The problem —
Your answer should consist of every line from the records that holds the string "below".
****************************************
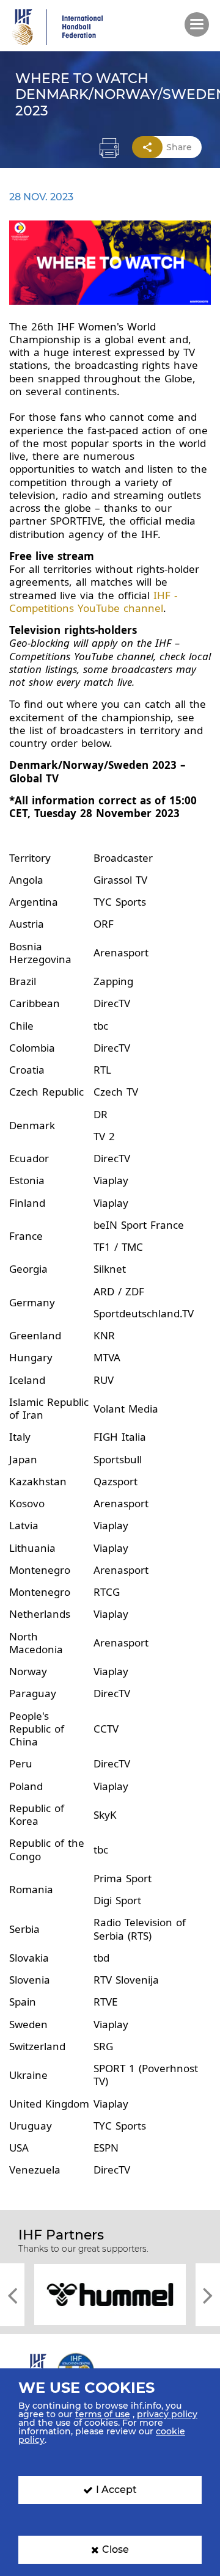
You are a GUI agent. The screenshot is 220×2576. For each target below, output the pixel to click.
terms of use (102, 2414)
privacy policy (167, 2414)
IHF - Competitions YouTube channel (93, 601)
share (179, 147)
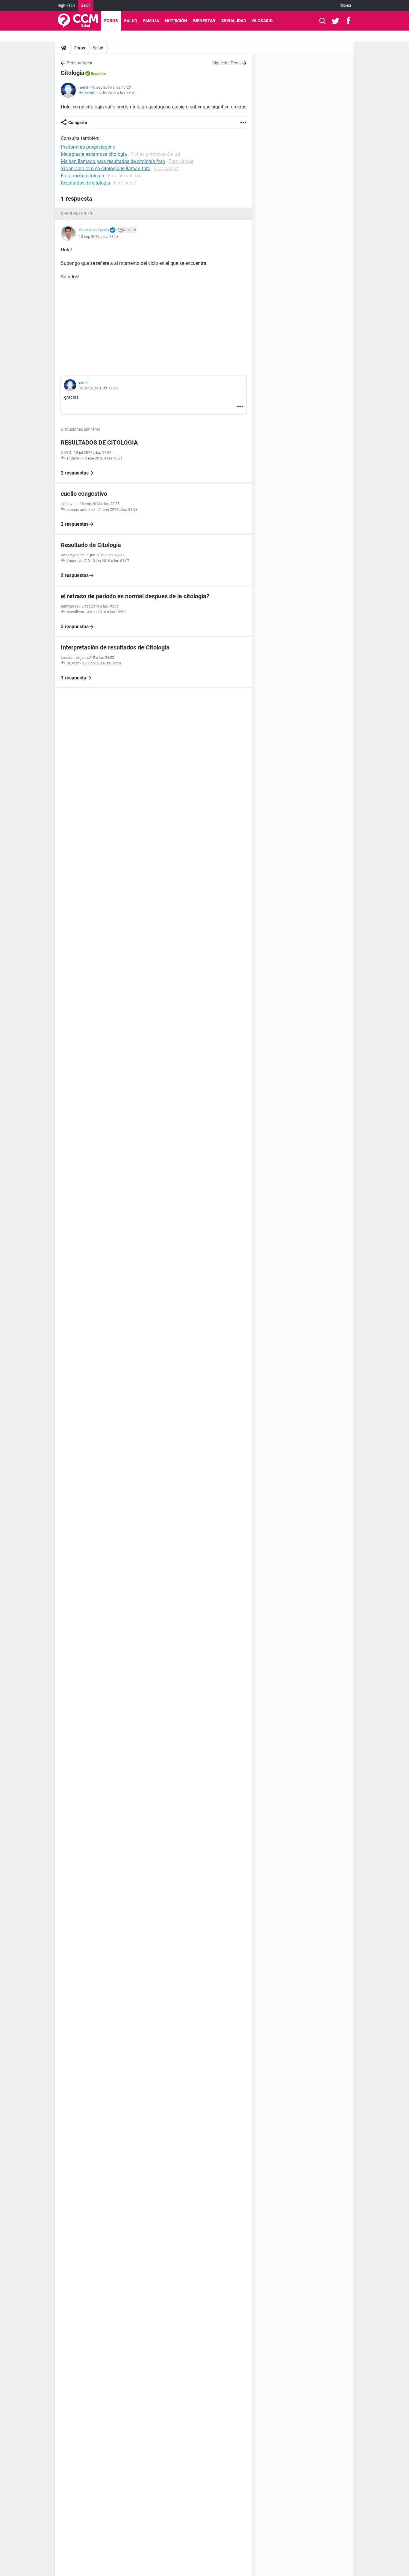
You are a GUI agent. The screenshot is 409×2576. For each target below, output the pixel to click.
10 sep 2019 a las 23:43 (99, 236)
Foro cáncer (181, 161)
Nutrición (176, 20)
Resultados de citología (85, 183)
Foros (111, 20)
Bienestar (204, 20)
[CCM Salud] (78, 21)
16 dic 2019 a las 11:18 (116, 93)
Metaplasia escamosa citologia (94, 154)
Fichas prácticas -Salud (155, 154)
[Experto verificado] (113, 230)
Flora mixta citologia (82, 176)
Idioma (345, 5)
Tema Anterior (79, 63)
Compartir (77, 122)
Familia (151, 20)
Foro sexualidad (125, 176)
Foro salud (125, 183)
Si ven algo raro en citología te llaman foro (105, 168)
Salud (85, 5)
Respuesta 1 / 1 (77, 213)
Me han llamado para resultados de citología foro (113, 161)
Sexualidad (233, 20)
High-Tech (66, 5)
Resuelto (98, 73)
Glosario (262, 20)
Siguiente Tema (227, 63)
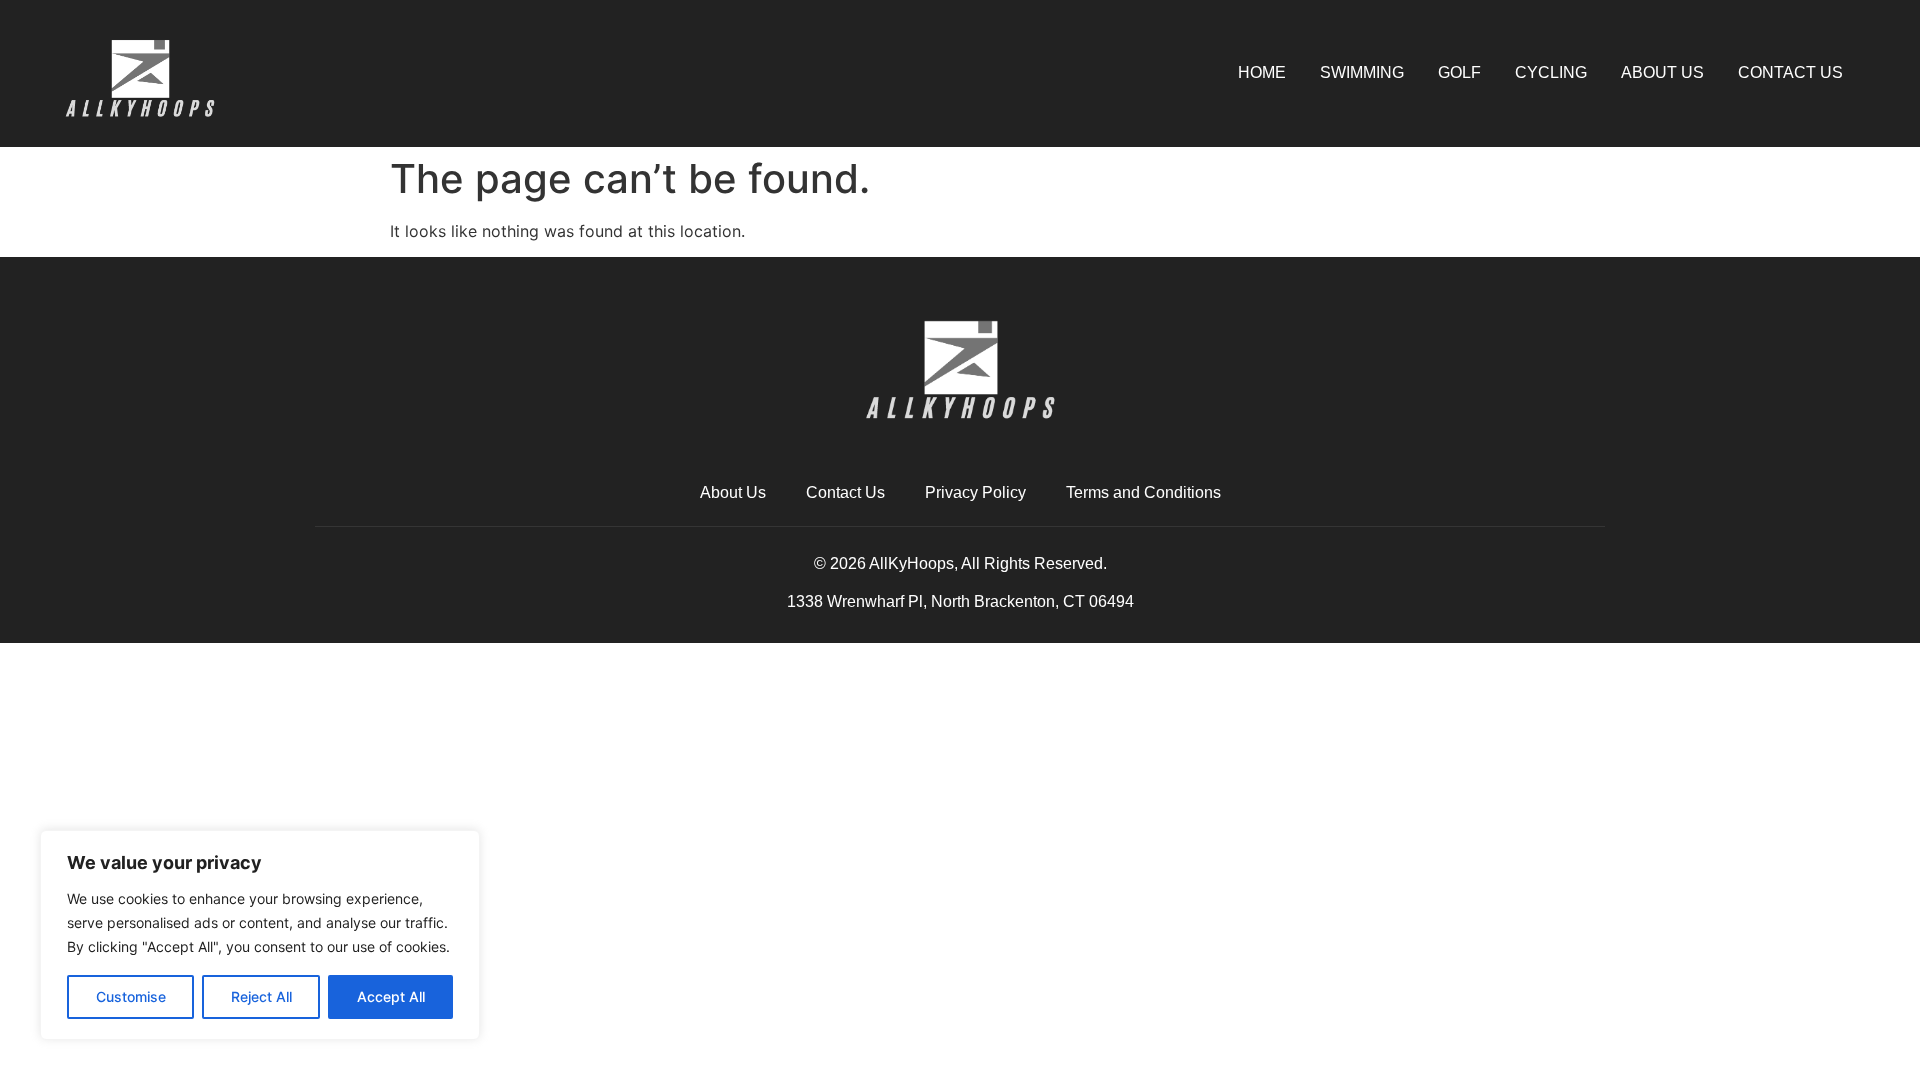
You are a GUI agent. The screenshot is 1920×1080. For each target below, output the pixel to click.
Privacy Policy (975, 492)
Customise (131, 996)
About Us (1662, 72)
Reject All (261, 996)
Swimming (1362, 72)
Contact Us (1790, 72)
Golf (1459, 72)
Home (1262, 72)
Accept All (391, 996)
****************************************
Answer to the problem —
You are a GUI agent. The screenshot is 220×2576. For each target below, output the pixel to click.
You are a GUI agent. The screenshot is 409×2576. For each target below, output the pixel to click.
You are a GUI agent. The screenshot is 1920×1080. For each target below, output the pixel to click.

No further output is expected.